Agreements; No Infringement Sample Clauses

Agreements; No Infringement. All of the Incorporated Software is properly licensed to the Seller, as specified on Schedule 2.13(a), under a user license or a software development agreement. The Software does not incorporate any software not listed on Schedule 2.13(a). Except as described in Schedule 2.13(a), to the knowledge of the Seller, the Intellectual Property does not infringe on any patents or copyrights of any Person and neither the Software (and related Intellectual Property) as licensed, sublicensed or sold by the Seller, nor any patents, formulae, processes, knowledge, trade secrets, trademarks, trade names, assumed names, copyrights, or designations used by the Seller or the Software, infringe on any trademark or other intellectual property rights of any Person, or violate the terms of any agreements listed on Schedule 2.13(b), or on any other Schedule attached hereto.
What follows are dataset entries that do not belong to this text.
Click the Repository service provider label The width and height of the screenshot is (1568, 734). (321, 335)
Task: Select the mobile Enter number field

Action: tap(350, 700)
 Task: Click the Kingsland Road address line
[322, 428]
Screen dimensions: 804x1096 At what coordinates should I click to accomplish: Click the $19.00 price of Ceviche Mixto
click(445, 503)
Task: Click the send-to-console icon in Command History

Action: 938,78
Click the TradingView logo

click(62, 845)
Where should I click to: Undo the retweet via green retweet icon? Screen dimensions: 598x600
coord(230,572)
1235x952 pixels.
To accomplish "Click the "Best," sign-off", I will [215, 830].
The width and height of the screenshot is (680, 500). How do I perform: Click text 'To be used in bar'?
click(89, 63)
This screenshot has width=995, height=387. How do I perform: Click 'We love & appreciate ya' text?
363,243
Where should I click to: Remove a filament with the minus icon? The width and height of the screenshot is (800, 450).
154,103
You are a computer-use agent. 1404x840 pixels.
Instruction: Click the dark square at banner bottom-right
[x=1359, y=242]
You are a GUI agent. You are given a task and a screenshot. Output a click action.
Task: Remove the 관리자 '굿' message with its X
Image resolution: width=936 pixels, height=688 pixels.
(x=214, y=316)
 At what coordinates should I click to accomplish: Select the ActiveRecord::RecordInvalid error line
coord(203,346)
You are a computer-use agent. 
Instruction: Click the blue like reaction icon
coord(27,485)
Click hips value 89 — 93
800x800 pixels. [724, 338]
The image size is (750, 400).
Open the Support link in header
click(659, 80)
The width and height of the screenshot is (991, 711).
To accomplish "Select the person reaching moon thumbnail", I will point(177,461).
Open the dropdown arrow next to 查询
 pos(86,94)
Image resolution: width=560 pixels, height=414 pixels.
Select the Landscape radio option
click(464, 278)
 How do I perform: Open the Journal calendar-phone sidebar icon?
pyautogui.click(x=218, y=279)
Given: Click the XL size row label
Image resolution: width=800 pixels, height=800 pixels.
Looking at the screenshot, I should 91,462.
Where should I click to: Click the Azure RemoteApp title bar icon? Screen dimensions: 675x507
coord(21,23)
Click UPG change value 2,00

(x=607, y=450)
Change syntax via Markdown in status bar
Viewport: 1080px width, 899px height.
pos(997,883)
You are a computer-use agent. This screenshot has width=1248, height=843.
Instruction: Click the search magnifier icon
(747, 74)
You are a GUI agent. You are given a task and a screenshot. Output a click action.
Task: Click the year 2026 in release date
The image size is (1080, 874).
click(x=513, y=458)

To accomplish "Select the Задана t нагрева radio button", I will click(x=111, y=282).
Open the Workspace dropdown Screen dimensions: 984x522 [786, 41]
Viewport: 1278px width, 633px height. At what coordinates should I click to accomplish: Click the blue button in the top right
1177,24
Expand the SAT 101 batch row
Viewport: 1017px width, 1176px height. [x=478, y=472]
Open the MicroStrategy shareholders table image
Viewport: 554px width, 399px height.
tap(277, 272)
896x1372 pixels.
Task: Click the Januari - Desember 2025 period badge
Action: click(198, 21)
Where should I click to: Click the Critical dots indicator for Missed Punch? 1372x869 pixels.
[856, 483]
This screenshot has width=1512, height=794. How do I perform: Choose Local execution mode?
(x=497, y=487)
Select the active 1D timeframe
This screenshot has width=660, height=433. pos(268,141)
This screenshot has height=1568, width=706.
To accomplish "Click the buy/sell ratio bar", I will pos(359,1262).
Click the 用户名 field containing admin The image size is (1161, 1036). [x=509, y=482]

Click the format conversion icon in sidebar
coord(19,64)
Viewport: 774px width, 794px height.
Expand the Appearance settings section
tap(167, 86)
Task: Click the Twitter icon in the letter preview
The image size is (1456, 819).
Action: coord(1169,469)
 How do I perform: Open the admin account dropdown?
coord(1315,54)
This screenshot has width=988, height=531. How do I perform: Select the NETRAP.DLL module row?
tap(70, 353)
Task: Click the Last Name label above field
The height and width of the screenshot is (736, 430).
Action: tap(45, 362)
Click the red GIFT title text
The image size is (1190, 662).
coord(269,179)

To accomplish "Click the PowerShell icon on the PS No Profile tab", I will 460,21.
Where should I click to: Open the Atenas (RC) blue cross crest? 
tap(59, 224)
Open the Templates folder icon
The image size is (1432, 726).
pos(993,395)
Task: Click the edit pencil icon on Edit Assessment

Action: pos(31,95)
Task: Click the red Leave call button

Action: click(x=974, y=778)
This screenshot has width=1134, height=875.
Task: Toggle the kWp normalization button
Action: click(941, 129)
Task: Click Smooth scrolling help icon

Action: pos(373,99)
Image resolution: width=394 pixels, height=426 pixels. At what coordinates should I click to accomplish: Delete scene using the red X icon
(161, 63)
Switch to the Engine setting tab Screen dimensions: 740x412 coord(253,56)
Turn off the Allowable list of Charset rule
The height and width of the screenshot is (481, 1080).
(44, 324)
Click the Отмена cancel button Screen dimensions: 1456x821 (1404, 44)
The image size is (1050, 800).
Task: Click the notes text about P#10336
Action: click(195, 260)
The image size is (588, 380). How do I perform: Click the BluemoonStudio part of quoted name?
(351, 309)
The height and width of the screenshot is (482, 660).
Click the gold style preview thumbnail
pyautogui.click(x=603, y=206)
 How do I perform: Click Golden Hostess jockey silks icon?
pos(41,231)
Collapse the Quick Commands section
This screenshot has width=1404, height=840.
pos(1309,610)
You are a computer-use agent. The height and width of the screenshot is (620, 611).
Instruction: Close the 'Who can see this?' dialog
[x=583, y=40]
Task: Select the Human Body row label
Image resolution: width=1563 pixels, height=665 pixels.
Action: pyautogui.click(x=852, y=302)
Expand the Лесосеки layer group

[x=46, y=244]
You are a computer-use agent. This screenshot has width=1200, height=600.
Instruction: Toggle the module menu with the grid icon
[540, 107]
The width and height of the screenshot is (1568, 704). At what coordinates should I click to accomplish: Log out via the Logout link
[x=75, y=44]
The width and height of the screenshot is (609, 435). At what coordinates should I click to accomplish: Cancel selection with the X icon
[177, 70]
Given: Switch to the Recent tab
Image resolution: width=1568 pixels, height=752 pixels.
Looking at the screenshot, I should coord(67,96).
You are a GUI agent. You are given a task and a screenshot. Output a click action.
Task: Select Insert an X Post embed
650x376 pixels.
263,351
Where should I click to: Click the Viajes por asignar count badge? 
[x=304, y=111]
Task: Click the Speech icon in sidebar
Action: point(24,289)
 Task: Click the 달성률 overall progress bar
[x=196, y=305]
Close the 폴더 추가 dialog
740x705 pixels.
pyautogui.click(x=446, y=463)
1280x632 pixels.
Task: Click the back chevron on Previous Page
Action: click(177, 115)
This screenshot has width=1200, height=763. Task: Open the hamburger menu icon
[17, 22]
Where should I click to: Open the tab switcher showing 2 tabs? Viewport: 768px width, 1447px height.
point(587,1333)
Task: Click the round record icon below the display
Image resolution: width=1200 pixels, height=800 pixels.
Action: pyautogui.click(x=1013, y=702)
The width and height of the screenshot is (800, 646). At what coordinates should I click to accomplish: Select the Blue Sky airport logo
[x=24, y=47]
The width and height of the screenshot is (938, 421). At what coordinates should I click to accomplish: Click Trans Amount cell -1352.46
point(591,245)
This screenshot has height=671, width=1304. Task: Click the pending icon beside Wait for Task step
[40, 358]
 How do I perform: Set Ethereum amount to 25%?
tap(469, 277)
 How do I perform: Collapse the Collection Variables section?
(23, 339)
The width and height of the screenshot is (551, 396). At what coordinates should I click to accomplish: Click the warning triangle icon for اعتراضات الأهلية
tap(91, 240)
Except as set forth in Schedule 2.13(c), the Seller has no knowledge of any asserted claims of third parties to the ownership of any of the Intellectual Property, or a reasonable basis therefor nor is there any pending or, to the Seller's knowledge, threatened claim against the Seller contesting the validity of or its right to use any of the Intellectual Property. Except as set forth in Schedule 2.13(c), in developing the Software the Seller has not incorporated any software programs or features copyrighted to any other Person.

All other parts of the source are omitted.